The Challenges for Service Providers
This is a rewarding configuration relying on communications strategy offering cost advantages along with availability of modular systems. The updated sensors are integrated for enhancing user experiences. When used within varied networks, these devices will become hard to manage. However, enhanced communication can mitigate this challenge by offering improved interactions with sensors. Hence, managed control is essential for complex communications between devices.

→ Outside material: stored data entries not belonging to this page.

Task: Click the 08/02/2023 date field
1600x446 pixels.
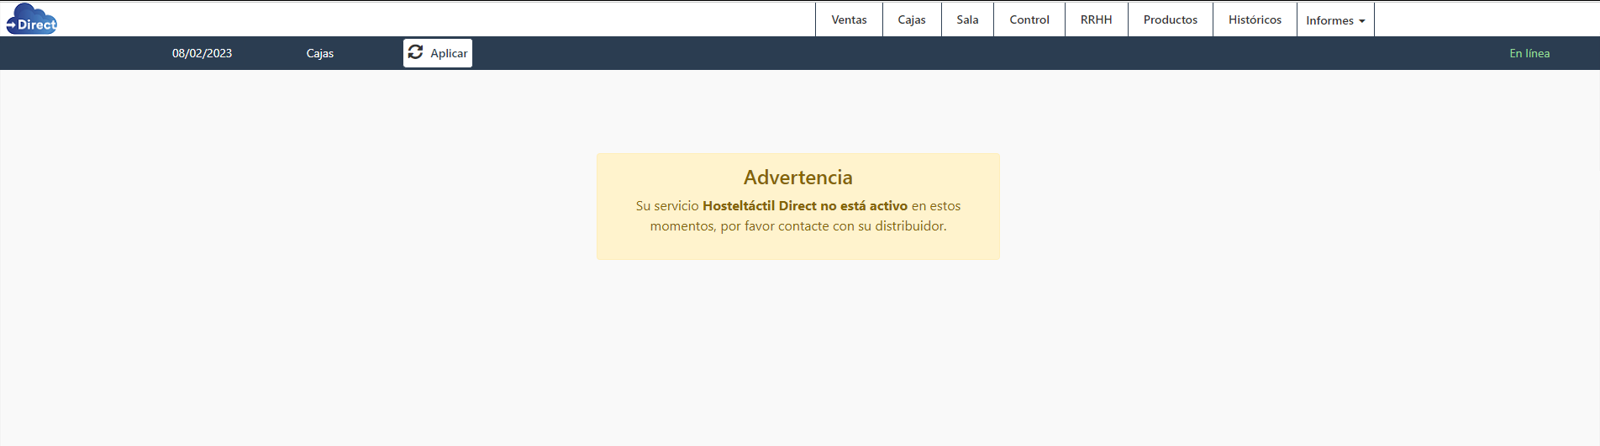Action: [202, 53]
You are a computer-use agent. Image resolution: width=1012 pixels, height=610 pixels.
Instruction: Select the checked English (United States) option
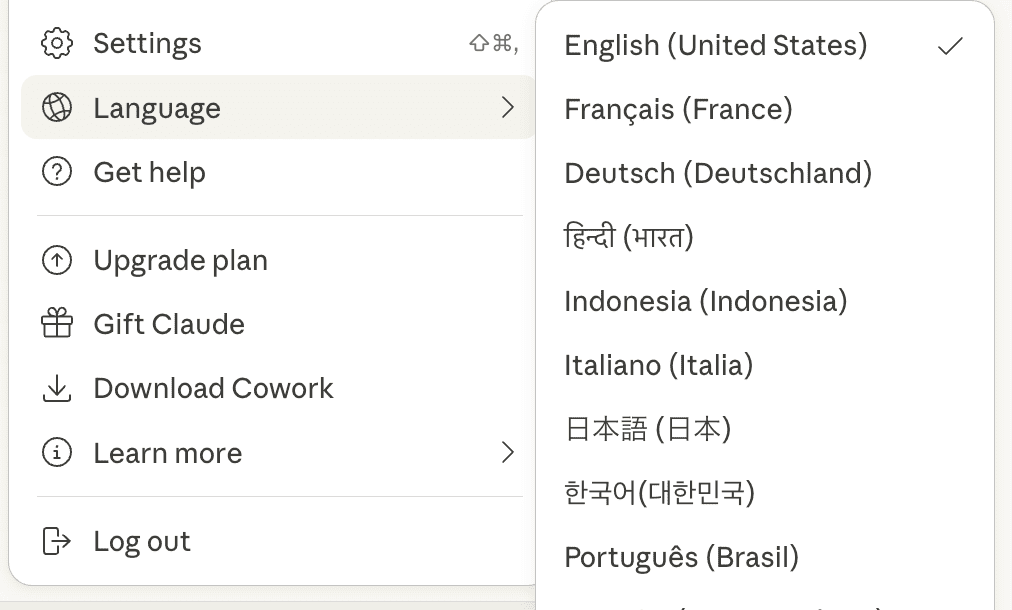coord(716,45)
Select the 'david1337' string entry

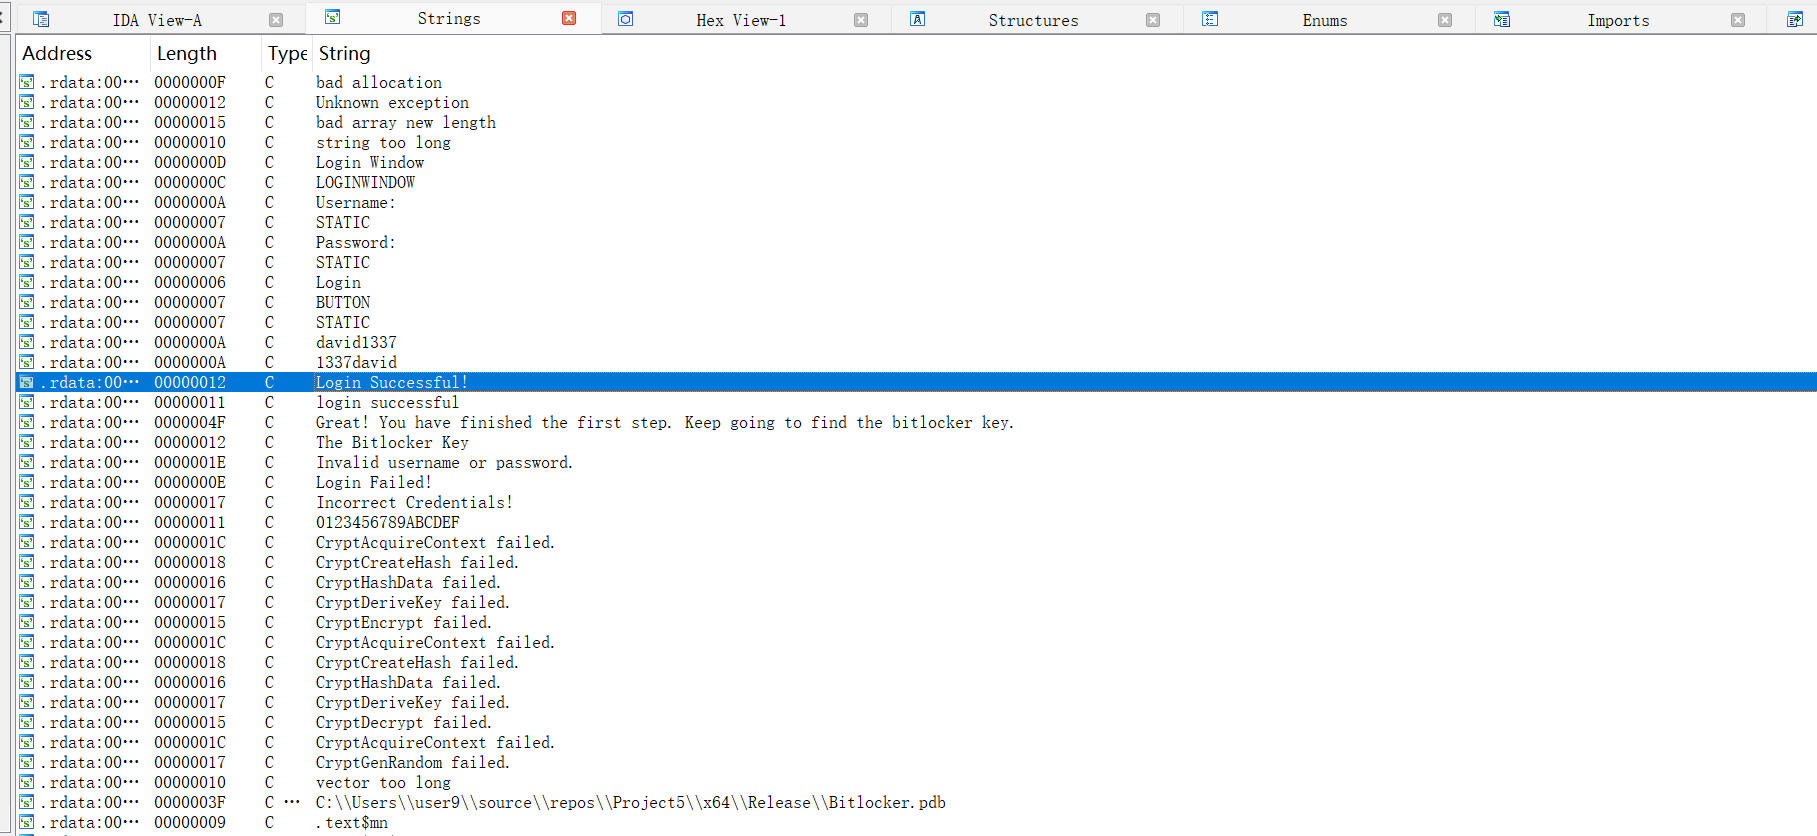tap(356, 343)
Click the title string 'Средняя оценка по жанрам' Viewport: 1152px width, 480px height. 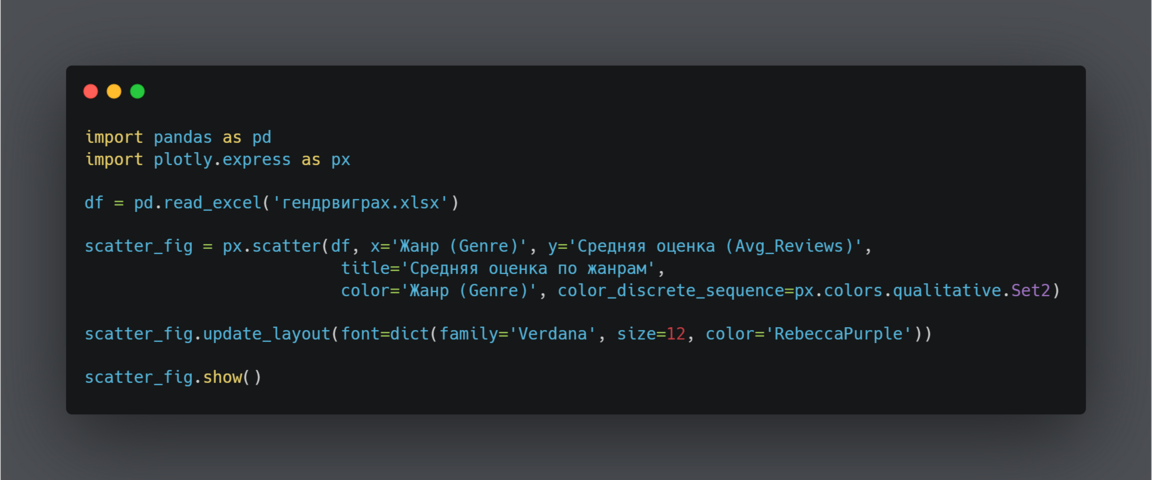[x=528, y=268]
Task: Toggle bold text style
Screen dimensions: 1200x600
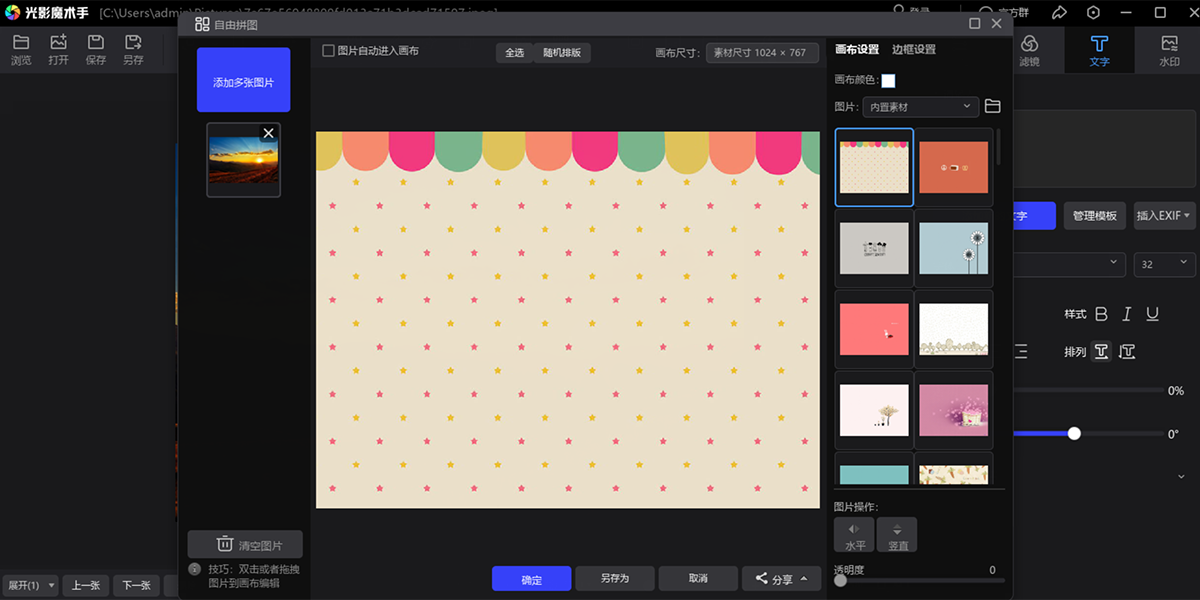Action: pyautogui.click(x=1101, y=314)
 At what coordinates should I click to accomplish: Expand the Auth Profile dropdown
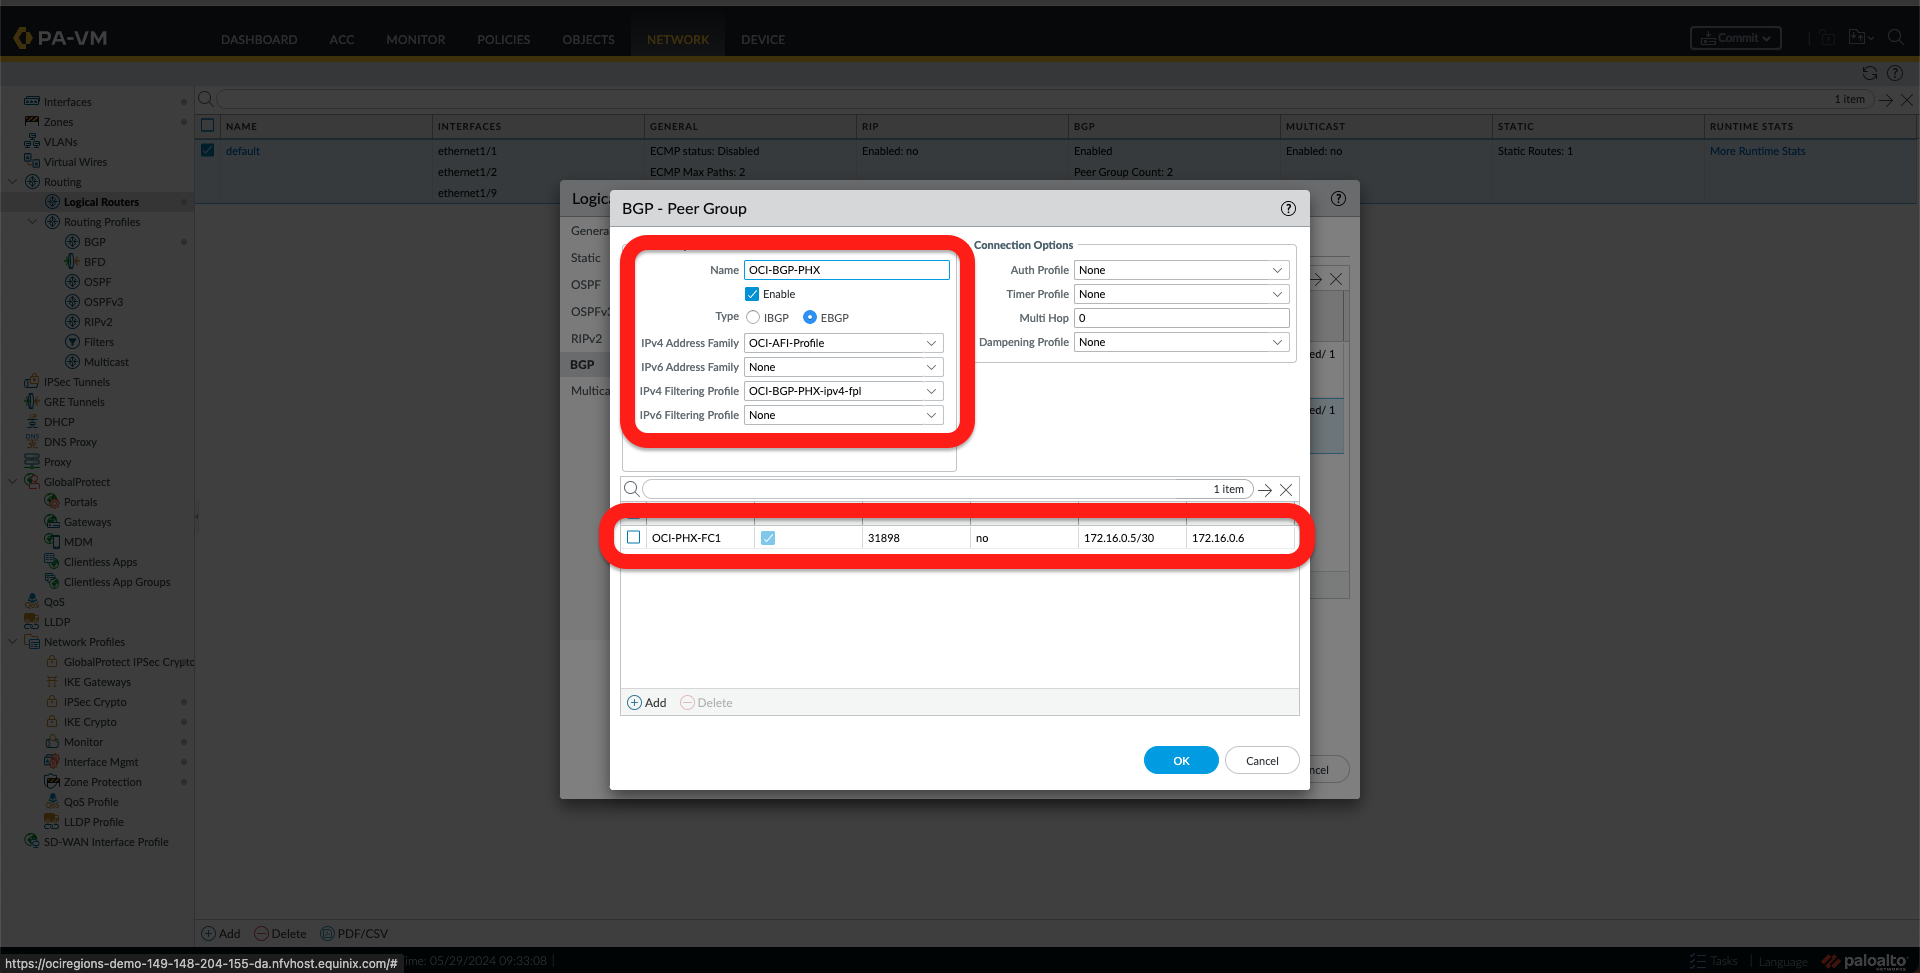click(1180, 270)
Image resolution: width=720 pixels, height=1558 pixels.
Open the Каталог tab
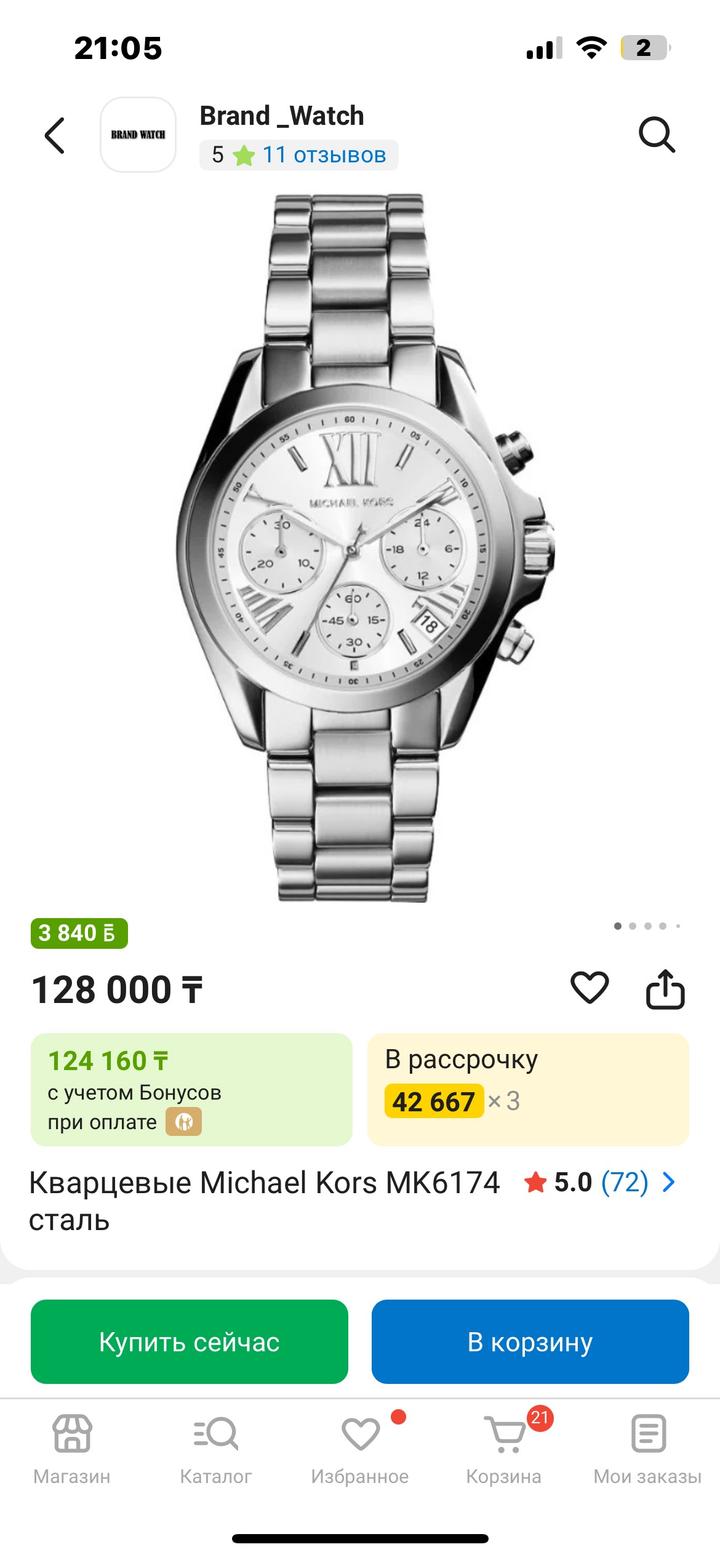[x=216, y=1448]
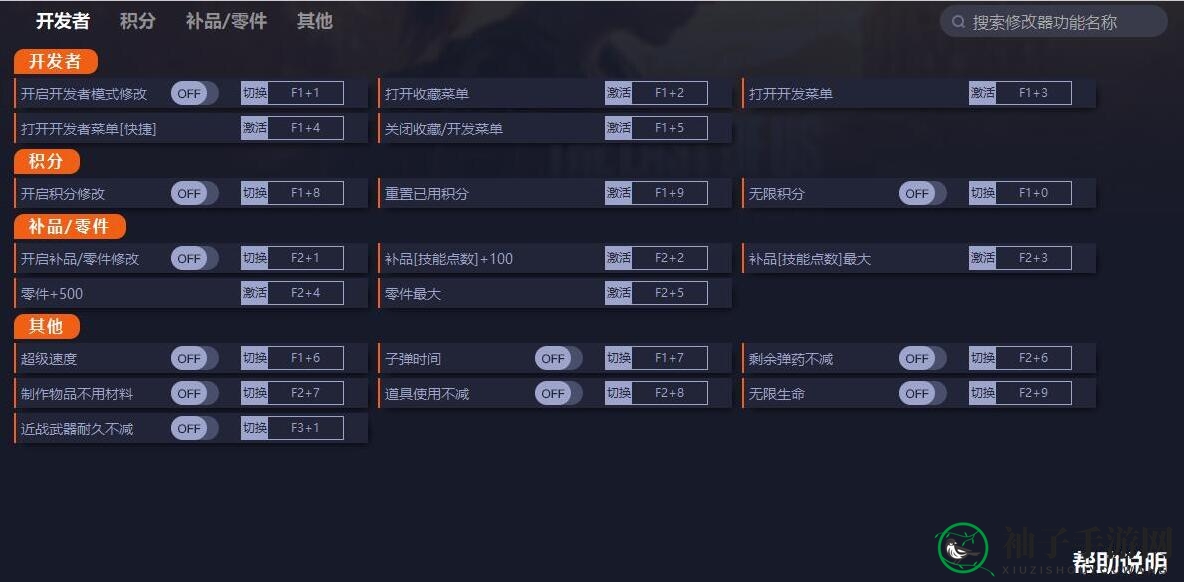The width and height of the screenshot is (1184, 582).
Task: Click 切换 button for 剩余弹药不减
Action: point(982,358)
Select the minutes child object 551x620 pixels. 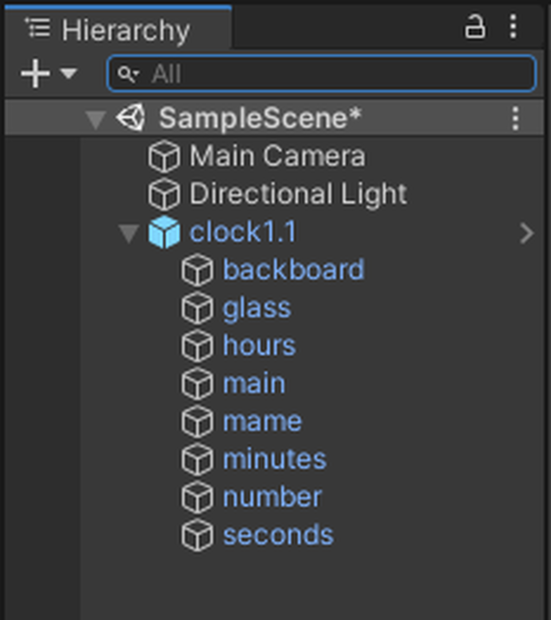275,460
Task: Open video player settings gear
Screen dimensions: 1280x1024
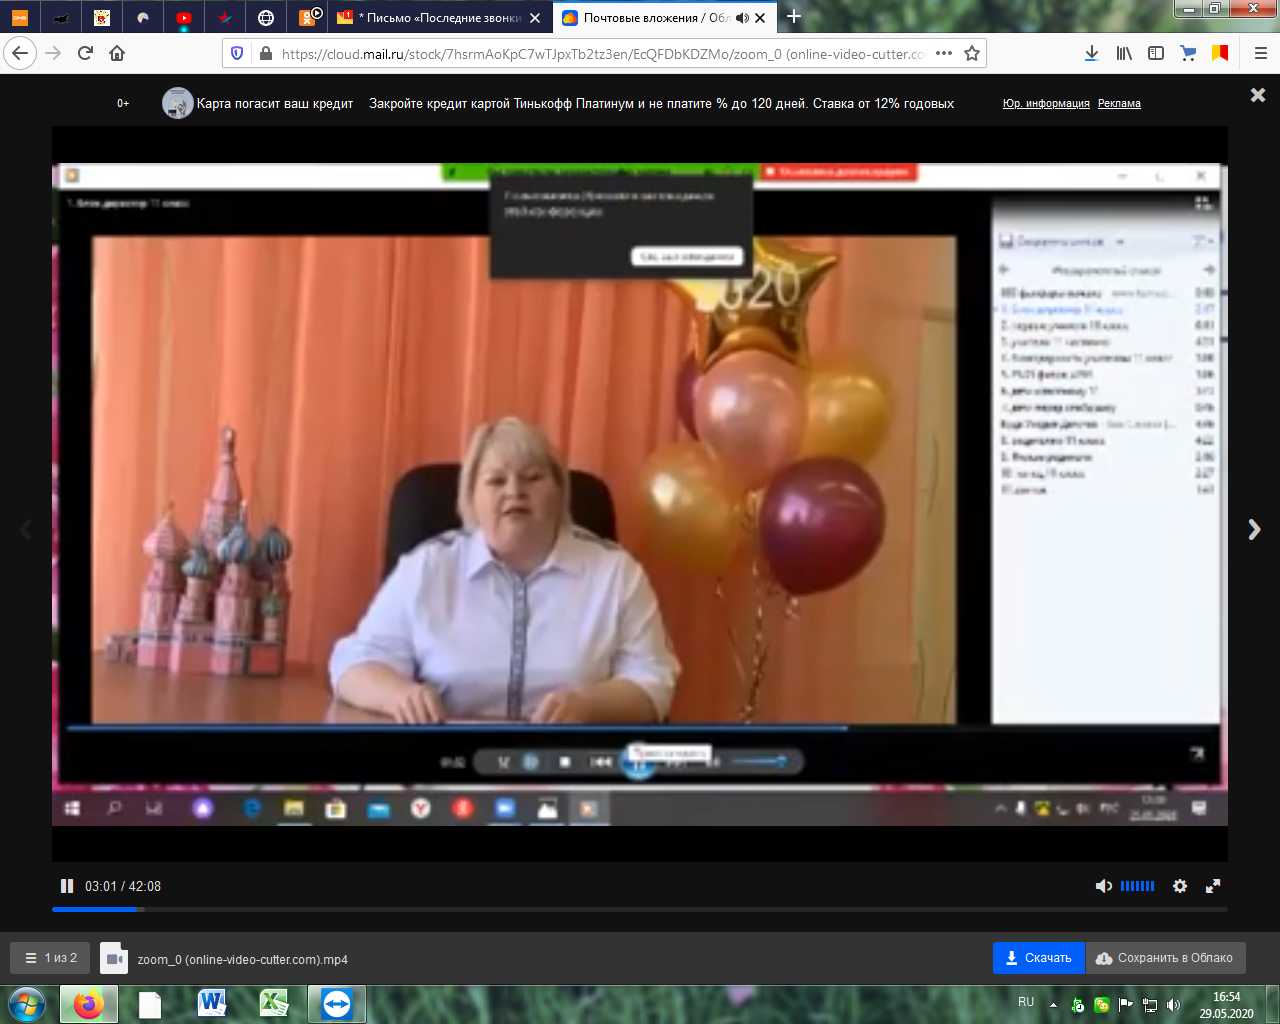Action: pyautogui.click(x=1180, y=886)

The current pricing models are volume-based but, in an improved connectivity landscape, companies will need to streamline these models for performance-based pricing. Also, there will be challenges for improving the data communication at the desired speed and latency. The technical difficulties will also affect their efficiency since companies need to provide functionality for high-end IoT applications and devices.
The NB-IoT devices installed in industrial systems and home security sensors demand consistent monitoring as well. They require a stringent approach to connectivity. The telecom service providers can offer Service Level Agreements, or SLA, to suffice these demands for such data-rich devices.
There are currently more than 422 operators working in 143 countries for commercial 4G services. Network carriers are leveraging LTE for enhanced performances. In this regard, unlicensed LTE operators offer industry friction by optimizing the unlicensed spectrums. The overload of networks can be passed on to these underutilized spectrums through carrier aggregation. This technology called License Assisted Access, is included in 3GPP Release 13 as well. However, the coexistence of Wi-Fi networks with LTE will pose some challenges regarding interferences. Though, LTE-U forum has formulated specifications for equitable distribution of spectrum.
Despite the challenges, there are many possibilities waiting to be explored in the domain of IoT for telecom industry. The managed services relying on cost-optimization techniques, and the latest technologies, will facilitate the service providers in deployment of IoT solutions from a long-term perspective. Their scalability will play a crucial role in this regard.